Just started with Erios too. I like the look of Polaris and Cinerum the best, especially for a smaller tank. So far I only have the Polaris, also from Bartohog.


----------



## DennisSingh (Nov 8, 2004)

I'm not going to pretend i know much about erios. I don't know much. No origins or science behind it.
I know they can grow emmersed and submerged as well the roots are everything in the plant. behind the root the leaves must take absorb everything in. Each leaf will grow new root.
Splitting takes away a lot of "energy" from the plant, and must be provided with lots of co2 to sustain the split plant or else it'll melt/deteriorate/die. 
Sufficient co2, the lower $ ones are also easier to grow, needing less


My favorites

#1. Eriocaulon ratagiricum (sbj1984) has this

rest
are
matto grasso, ben ba wah, amanomium, phen nom river, and polaris (for a time being, sorry thomas, was selling it wrong id, i don't know if was fixed)

easier to grow 10$ ones
parkeri
aquaticum
sulawesi (at times)
blood vomit from plant brain

bbw, see its roots clinging into the substrate, not much subs. in the cup

























Polaris and an son river are not the same according to pictures off aquatank website
thats what i've been going off of for a long time for these two both are very beautiful

If you pull or cut the flower stalk it is better as it'll give the plant more energy and production unless your going seed route


----------



## Tinanti (Aug 25, 2005)

The so-called "blood vomit" is NOT an _Eriocaulon_. Also, that name is unhelpful and disgusting! Can we stop using it? It's a _Trithuria_ species. 

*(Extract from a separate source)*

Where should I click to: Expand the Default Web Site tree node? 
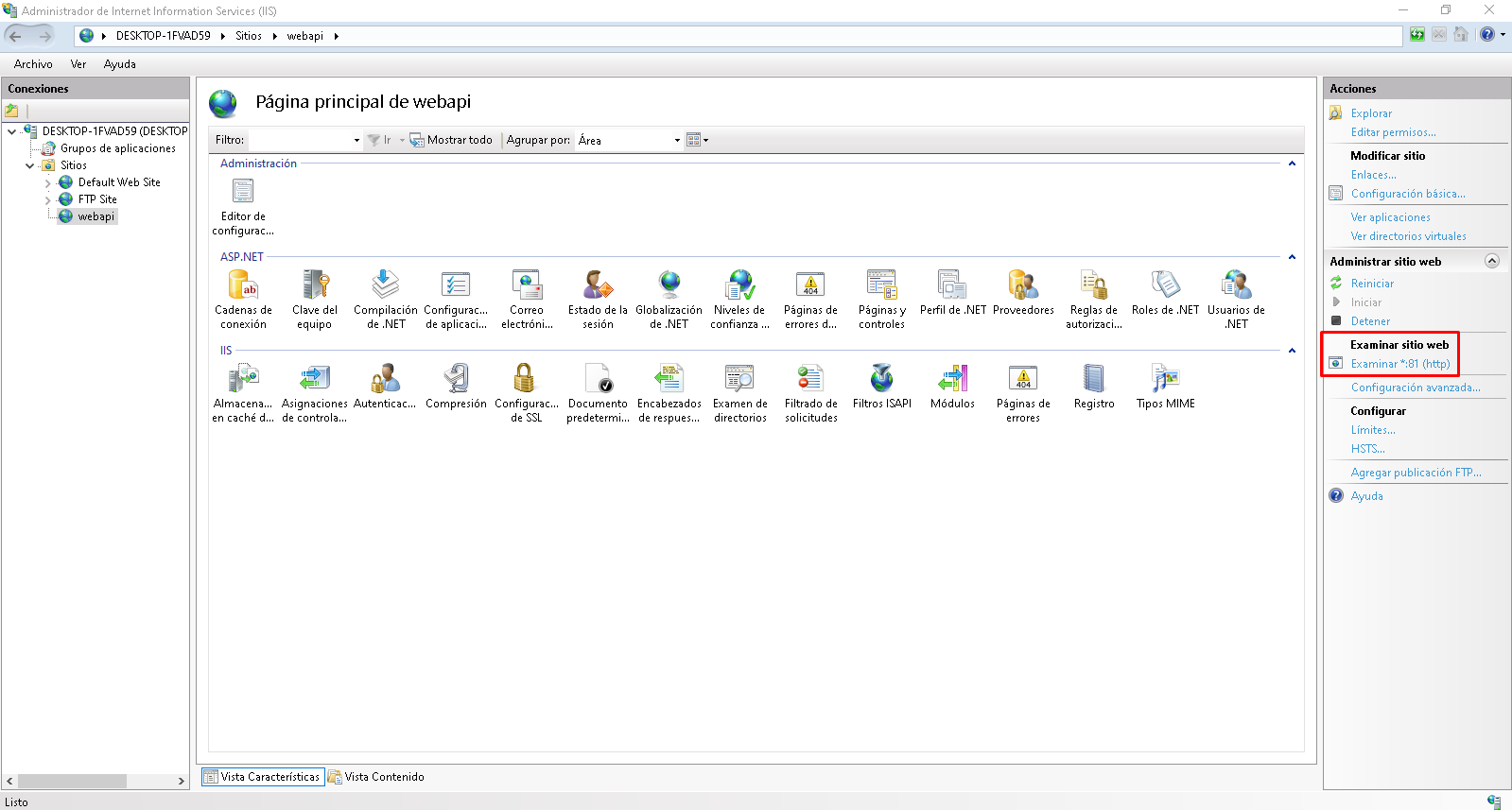coord(48,183)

Got some _E. lineare_ in our local club. Can get to be similar to compressum but paler and a bit more difficult to grow. Grows new side shoots/plants that tend to grow tight to the substrate. Also a US native.


----------



## fablau (Feb 7, 2009)

Beautiful plants burr, what's the red one? AR?


----------



## burr740 (Feb 19, 2014)

fablau said:


> Beautiful plants burr, what's the red one? AR?

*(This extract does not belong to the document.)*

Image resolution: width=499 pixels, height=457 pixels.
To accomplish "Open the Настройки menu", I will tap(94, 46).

Thanks fab, it's good to see you post over here 

AR mini in the above pics.

Beautiful plants? Well...the Polaris isnt so pretty atm. 

Here is about 3 weeks after the split. They keep putting out flower stalks or whatever you call them, already removed probably a dozen, but otherwise appear to be slowly melting. 

Hoping it's just the old growth and they bounce back. The worst one up front has a few new smaller leaves emerging.....I think :icon_eek:


----------



## PortalMasteryRy (Oct 16, 2012)

@Burr: they look like they need to be pulled out a bit. I'm no expert but I've seen a few of my baby E.parkeri die because they got buried too deep.  I usually pull the plant and sometimes a small part of the roots are exposed. 

I just split an Cinereum into 4 plants and I left the "heart" part a little exposed and now see little leaves growing on the side of where the "heart" is showing and some new fresh roots. This is only my second time splitting Cinereum and the first one died after I cut off every leaf after splitting them as shown in one of the youtube video that I found. I should have known it was a bad idea to go bald with it. LOL.


----------



## burr740 (Feb 19, 2014)

OK I eased them up a little bit. Still seem to be rooted strong so that's a good sign. Thanks for the tip.


----------



## fablau (Feb 7, 2009)

burr740 said:


> Thanks fab, it's good to see you post over here
> 
> AR mini in the above pics.
> 
> ...




Thanks Burr! Glad to see you here too 

Your AR look fantastic, I am unable to grow them. Any kind of AR doesn't grow in my tank, go figure.... What's your secret?!

As for the Polaris, I am sure the new growth will come soon...


----------



## PortalMasteryRy (Oct 16, 2012)

burr740 said:


> OK I eased them up a little bit. Still seem to be rooted strong so that's a good sign. Thanks for the tip.


have they started to grow new leaves? My 1 week old split is showing a lot of tiny new leaves close to the "heart" side.


----------



## LRJ (Jul 31, 2014)

PortalMasteryRy said:


> My 1 week old split is showing a lot of tiny new leaves close to the "heart" side.


Would love to see a picture of that if you have one.


----------



## Xiaozhuang (Feb 15, 2012)

Less common red Erio, Eriocaulon quinquangular


----------



## burr740 (Feb 19, 2014)

PortalMasteryRy said:


> have they started to grow new leaves? My 1 week old split is showing a lot of tiny new leaves close to the "heart" side.


Yeah, finally. I think pulling them up some helped. There were hints of new growth before but the last couple days have shown a lot.










Oddly enough, these front two had the smallest "heart" section left after the split (whatever the correct name). They have always looked worse than the larger two in the back. The back two are still putting out many flower stalks but yet to see any legit new growth. Thinking now they will eventually come around too.


----------